Bruxelles a présenté lundi de nouvelles mesures parmi lesquelles des sanctions obligatoires contre les entreprises qui profitent de la traite des êtres humains.
article par Fabienne Schmitt publié sur le site lesechos.fr le 19 12 2022
La Commission européenne a annoncé lundi un durcissement de son arsenal réglementaire contre la traite des êtres humains qui s’accroît partout dans le monde et brasse des milliards. « Chaque année, le trafic d’êtres humains fait 7.000 victimes, et encore, pour la part visible, car le phénomène est, en réalité, beaucoup plus étendu », a déclaré Ylva Johansson, la commissaire européenne aux Affaires intérieures, en dévoilant une révision de la directive concernant le traite des êtres humains.

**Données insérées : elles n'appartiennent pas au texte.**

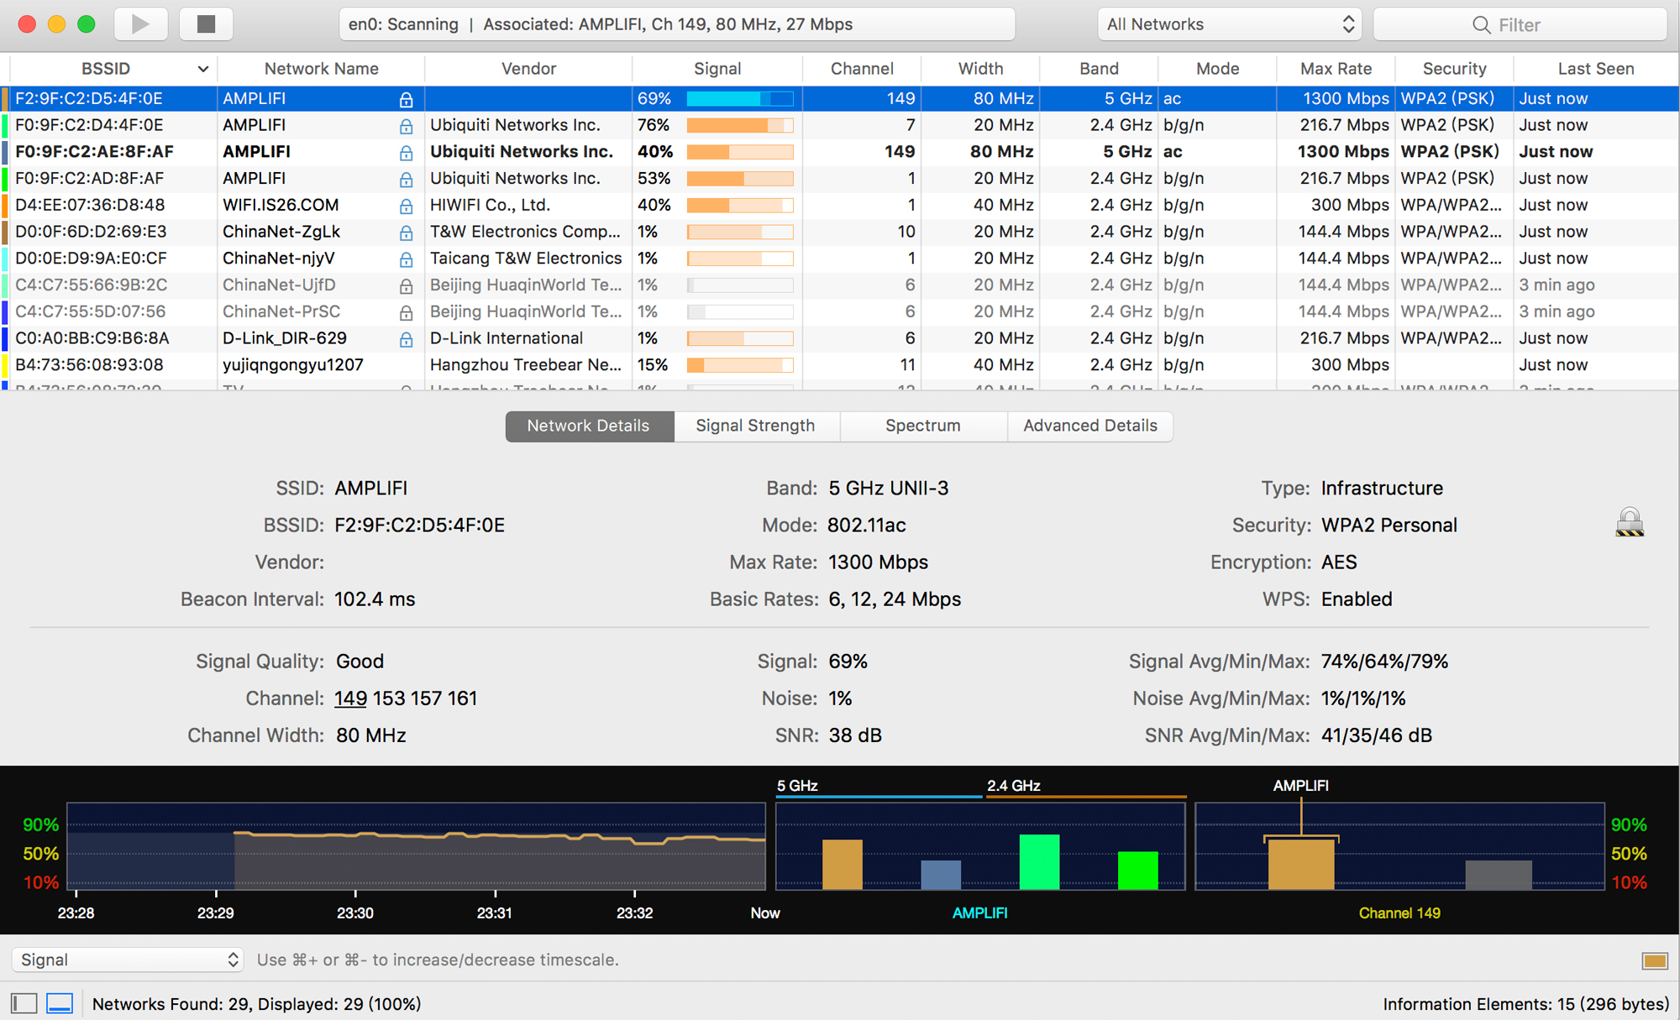The height and width of the screenshot is (1020, 1680).
Task: Toggle the bottom details panel icon
Action: [60, 1003]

La Commission entend poser de nouveaux jalons, alors que ces crimes, qui prennent le plus souvent la forme d’exploitations sexuelles ou de travail forcé, profitent d’Internet et des réseaux sociaux, là où les trafiquants recrutent leurs victimes ou transfèrent leurs bénéfices.
L’exécutif bruxellois veut déjà agir pour régler un « problème d’impunité » selon les termes d’Ylva Johansson, qui mentionne que le nombre de personnes soupçonnées d’être impliquées dans de tels trafics augmente, tandis que les inculpations, elles, restent stables.
Parmi les mesures envisagées, Bruxelles veut rajouter les mariages forcés et les adoptions illégales dans le champ de la directive. « Jusqu’ici, c’était facultatif de la part des Etats membres et très peu l’ont fait. Donc, c’est pour ça que l’on propose maintenant de couvrir ces deux phénomènes », a justifié la commissaire.
Sanctions contre les entreprises
La Commission propose aussi des sanctions obligatoires contre les entreprises qui profitent du trafic illégal des êtres humains. Si ce principe était dans la directive, il n’était pas contraignant. « Il s’agit de les exclure des prestations publiques ou de fermer temporairement ou définitivement les établissements où l’infraction de traite a été commise », explique la Commission.
L’UE rend par ailleurs obligatoire la criminalisation de l’utilisation des services obtenus à partir des victimes d’un trafic. Ainsi, les personnes utilisant sciemment les services de victimes de la traite seront condamnées pénalement.
« Si l’exploitant, la personne qui profite de ces services sait de quoi il s’agit, c’est déjà un délit dans certains Etats membres, mais pas dans d’autres, a expliqué Ylva Johansson. Si vous exploitez une femme pour des raisons sexuelles ou que vous achetez des services d’une entreprise de construction chez vous, vous profitez des services de cette personne et c’est donc un délit. »
Bénéfices énormes
La Commission veut aussi mettre en place un mécanisme d’identification précoce et d’aide aux victimes, alors que trop souvent, elles ont peur d’être punies. « Pourquoi ce phénomène est-il tellement répandu ? Parce que les bénéfices sont énormes ! a encore souligné Ylva Johansson. Si on vend des armes ou de la drogue, on le fait une fois. Mais avec le trafic des êtres humains, des jeunes femmes, des enfants, on peut vendre cette personne à plusieurs reprises… »
Si elles sont adoptées par le Conseil et le Parlement européen, ces nouvelles règles devront ensuite être transposées par chaque Etat membre dans leur droit national. Début 2021, le Parlement européen avait réclamé à la Commission des « mesures plus strictes » contre l’« un des crimes qui enregistre la croissance la plus rapide ».
Ce sont essentiellement des personnes de sexe féminin et des enfants qui sont concernés. Et en majorité des citoyens de l’Union. Pas besoin de traverser les frontières : un tiers des victimes font l’objet d’un trafic qui se situe au niveau de leur propre pays. Le coût annuel de la traite des êtres humains dans l’UE atteindrait 2,7 milliards d’euros.